Paris konferansından sonra IŞİD'e ‘Haçlı Saldırılarına Karşı İslam Devletine Destek ve Nasihat’ başlıklı mektup gönderen küresel cihadın önemli şeyhlerinden Şeyh el-Makdissi 23 eylülde bir açıklama daha yaparak “Mürted ordular (Körfez orduları kastediliyor) Haçlılarla birlikte Müslümanları, Nusra'yı ve Ed-Devle'yi (IŞİD) bombalıyor. Yarın da yüzünü Allah'a dönmüş bütün İslami grupları bombalayacaklar”[2] diyerek ‘Haçlı Saldırılarına’ karşı safları birleştirme çağrısı yaptı.

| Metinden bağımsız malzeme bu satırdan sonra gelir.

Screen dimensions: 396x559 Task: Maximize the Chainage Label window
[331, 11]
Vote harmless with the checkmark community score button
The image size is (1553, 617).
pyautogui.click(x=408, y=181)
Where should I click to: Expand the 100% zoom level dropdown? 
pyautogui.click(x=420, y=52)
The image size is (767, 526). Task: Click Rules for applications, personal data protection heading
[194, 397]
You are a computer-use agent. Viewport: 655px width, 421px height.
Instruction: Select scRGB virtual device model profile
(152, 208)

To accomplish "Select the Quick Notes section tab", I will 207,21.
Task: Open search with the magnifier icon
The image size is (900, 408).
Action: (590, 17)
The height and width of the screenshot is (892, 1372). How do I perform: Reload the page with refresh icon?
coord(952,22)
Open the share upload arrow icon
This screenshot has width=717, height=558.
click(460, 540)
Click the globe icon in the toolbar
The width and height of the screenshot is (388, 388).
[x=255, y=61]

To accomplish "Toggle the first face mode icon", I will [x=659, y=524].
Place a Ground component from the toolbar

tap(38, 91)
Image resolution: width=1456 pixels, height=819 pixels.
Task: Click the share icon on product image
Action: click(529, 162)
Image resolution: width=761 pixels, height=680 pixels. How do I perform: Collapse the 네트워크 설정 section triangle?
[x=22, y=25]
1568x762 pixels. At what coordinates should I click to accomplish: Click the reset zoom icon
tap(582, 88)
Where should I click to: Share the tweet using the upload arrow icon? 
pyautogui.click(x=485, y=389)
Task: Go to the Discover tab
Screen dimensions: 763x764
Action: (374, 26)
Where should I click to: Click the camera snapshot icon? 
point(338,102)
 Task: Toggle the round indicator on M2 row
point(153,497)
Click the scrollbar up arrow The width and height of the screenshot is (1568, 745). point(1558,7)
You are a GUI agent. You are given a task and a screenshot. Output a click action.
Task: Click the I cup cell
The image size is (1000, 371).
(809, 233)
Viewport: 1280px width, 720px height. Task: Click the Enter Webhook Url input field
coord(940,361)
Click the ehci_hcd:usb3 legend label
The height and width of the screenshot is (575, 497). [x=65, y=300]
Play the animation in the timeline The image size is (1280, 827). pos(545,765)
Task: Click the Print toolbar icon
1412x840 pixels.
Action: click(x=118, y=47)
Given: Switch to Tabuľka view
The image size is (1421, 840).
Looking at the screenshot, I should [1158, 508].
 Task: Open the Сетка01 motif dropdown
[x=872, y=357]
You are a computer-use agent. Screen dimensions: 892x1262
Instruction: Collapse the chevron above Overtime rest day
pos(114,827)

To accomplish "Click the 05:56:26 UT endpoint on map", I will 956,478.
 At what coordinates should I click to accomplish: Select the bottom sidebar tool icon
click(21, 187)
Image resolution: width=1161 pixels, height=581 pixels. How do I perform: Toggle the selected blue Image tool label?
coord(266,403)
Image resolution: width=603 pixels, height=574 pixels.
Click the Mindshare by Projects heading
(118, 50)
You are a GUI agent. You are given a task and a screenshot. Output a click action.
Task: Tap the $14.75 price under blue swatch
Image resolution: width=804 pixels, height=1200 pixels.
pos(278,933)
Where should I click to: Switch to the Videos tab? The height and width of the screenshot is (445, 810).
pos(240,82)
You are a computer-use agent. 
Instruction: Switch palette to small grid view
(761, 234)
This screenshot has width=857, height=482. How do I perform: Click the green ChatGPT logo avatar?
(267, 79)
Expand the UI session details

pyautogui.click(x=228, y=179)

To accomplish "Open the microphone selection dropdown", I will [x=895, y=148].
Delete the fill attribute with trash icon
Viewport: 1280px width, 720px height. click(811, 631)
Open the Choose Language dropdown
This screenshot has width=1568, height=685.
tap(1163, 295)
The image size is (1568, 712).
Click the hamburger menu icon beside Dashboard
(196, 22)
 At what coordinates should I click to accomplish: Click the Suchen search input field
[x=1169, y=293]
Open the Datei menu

Şeyh el-Makdissi Nusra ve IŞİD'e aynı zamanda karşılıklı olarak tutukladıkları militanları, bombalamalardan etkilenmemeleri ve ‘Haçlılara’ karşı savaşmaları için serbest bırakmalarını önerdi. IŞİD kaynakları sosyal medya üzerinden, El-Makdissi'nin mektubundan bir gün sonra, Rakka'daki tutukluların serbest bırakıldığını duyurdu.
Aynı gün, Nusra emirlerinden olan Ebu Musab el-Makdissi bir ses kaydı ile “Aramızda ne olmuş olursa olsun Haçlı saldırılarına sessiz kalamayız. Ed-Devle'nin (IŞİD) dökülen kanı kanımızdır, namusu namusumuzdur. Bu savaşta El-Devle saflarında savaşmaya hazırız”[3] açıklamasında bulundu.
Sosyal medyada dikkate alınan cihadçı kaynaklara bakılırsa bu savaşta IŞİD'in yanında savaşmak isteyen bir çok Nusra militanı olduğu gibi aralarındaki kanlı süreci unutmayıp IŞİD'i düşman olarak görmeye devam eden militanlar da var.
Nusra'nın sahadaki liderleri Şeyh el-Makdissi'yi dikkate alıyor ve önemsiyor; dolayısıyla Makdissi'nin mektuplarını dikkate alacaklardır.
IŞİD ise Rakka'daki tutukluları bırakarak olumlu bir cevap vermiş gibi gözüküyor. IŞİD kaynakları da Nusra'ya yönelik ittifak güçleri saldırılarını acil koduyla ve Nusra'yı savunucu bir dille duyuruyor.
Nusra ve IŞİD'in Şam'ın batısı ile Lübnan doğusu arasında hem Suriye ordusuna hem Lübnan ordusuna karşı aynı safta savaşıyorlar.
Ayrıca Yemen ve Mağrip'teki el-Kaide IŞİD'e desteğini açıklarken Yemen el-Kaidesi de Husilerin başkenti ele geçirmesinden sonra IŞİD'e çağrıda bulunmuştu.
El-Kaide'ye bağlı ve IŞİD'e desteğini sunan ‘Yerel el-Kaideler’, IŞİD ile merkezi el-Kaide arasında arabuluculuk görevini üstlenebilir. Operasyonlardan önce Nusra ve IŞİD'in Ürdün'de, aralarındaki sorunları çözmek için müzakere ettikleri de iddia ediliyor.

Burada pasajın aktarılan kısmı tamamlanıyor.